Despite the difficulties of arranging a meeting of more than 250 people, it went off without a hitch thanks to the tireless efforts of the OSA staff and to the excellent management of the cochairs Ursula Keller of the Swiss Federal Institute of Technology (Zurich, Switzerland) and Chris Marshall of Lawrence Livermore National Laboratory (Livermore, CA). Approximately 80% of the attendees were from the USA and Europe, with the remainder from Japan, the Middle East, and Asia/Australia.
The conference began with a series of presentations on high-power diode-pumped lasers, starting with an invited paper on the application of such technology to the future of laser materials processing from the University of Stuttgart (Stuttgart, Germany). The following talks reflected escalating laser power and oscillated between Californian and German groups, but the record power reported was 3 kW from Toshiba (Tokyo, Japan). The laser community truly knows no borders. A paper by TRW (Redondo Beach, CA) on a 900-W high-brightness diode-pumped Nd:YAG phase-conjugated laser described 900-W output with diffraction-limited beam quality—a record for laser brightness.
At an evening session, Ralph Hutcheson remembered with deep affection one of the founders of our industry, Arthur Schawlow, Nobel Prize winner and inventor of the optical maser. Günter Huber provided an entertaining look at the history of crystal growth and showed a finely tuned balance of European and American humor. It is important to note that we "laser jocks" owe our every advance to such crystal growers who often spend a lifetime to create a better laser or nonlinear crystal for our use. In particular, materials like Nd:YVO4, KTP, and LBO have brought about a revolution.

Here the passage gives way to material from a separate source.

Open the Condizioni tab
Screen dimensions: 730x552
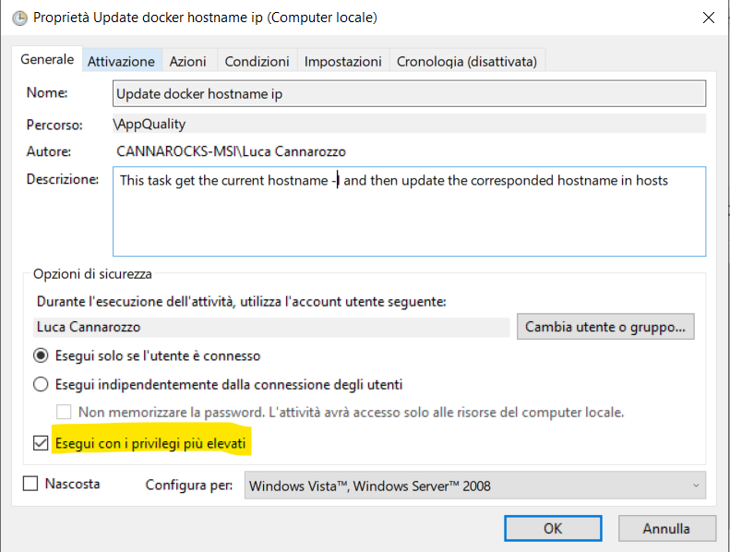257,61
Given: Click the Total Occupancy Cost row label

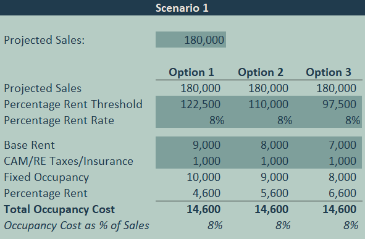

Fiber lasers took a session of their own, featuring an invited paper from David Richardson (University of Southampton; Southampton, England), who covered the power-scaling problems and their solution through increased core diameter and mode control through index gradient. Mid-IR fiber lasers showed additional promise: in a paper titled "10-mJ cladding-pumped Tm-doped silica fiber laser operating in gain-switched mode," researchers from the University of Manchester (Manchester, England) described Tm-doped fibers with Q-switched energies up to 10 mJ but pulse durations quite long (100 ns) and rather unstable, which limit peak power and efficacy. Also of interest was a poster paper from Soreq (Yavne, Israel), which described 880-nm pumping of conventional bulk-crystal YAG lasers and showed potential for achieving fiber-laser performance from bulk-crystal lasers if lower-level absorption losses can be overcome.
Self-doubling materials such as the YCOB family appeared in several papers and posters with a variety of impressive diode-to-green conversion efficiencies (for example, a paper from Macquarie University (Sydney, Australia); however, these materials remain at relatively low power levels. It will be interesting to see if these materials scale in power or are hampered by gray-tracking problems, as suggested in a paper from Osaka University (Osaka, Japan). A paper from ACREO (Norrkoping, Sweden) titled "Novel design for diode-pumped miniature lasers" gave an interesting glimpse into the future with a laser on a semiconductor chip. Such chip-scale devices could find their way into all manner of future microelectronics devices, making diode-pumped lasers more like diodes themselves.
The UV session was dominated by researchers from Japan, who have developed materials like CLBO and Gd:YCOB, a material presented last year that offers non-critical phase matching for tripling and gives 30% conversion efficiency of 1064-nm light to 355 nm. Unfortunately materials problems continue to plague UV crystals, as described in a paper, also from Osaka University, on photoinduced damage in Gd:YCOB and its circumvention.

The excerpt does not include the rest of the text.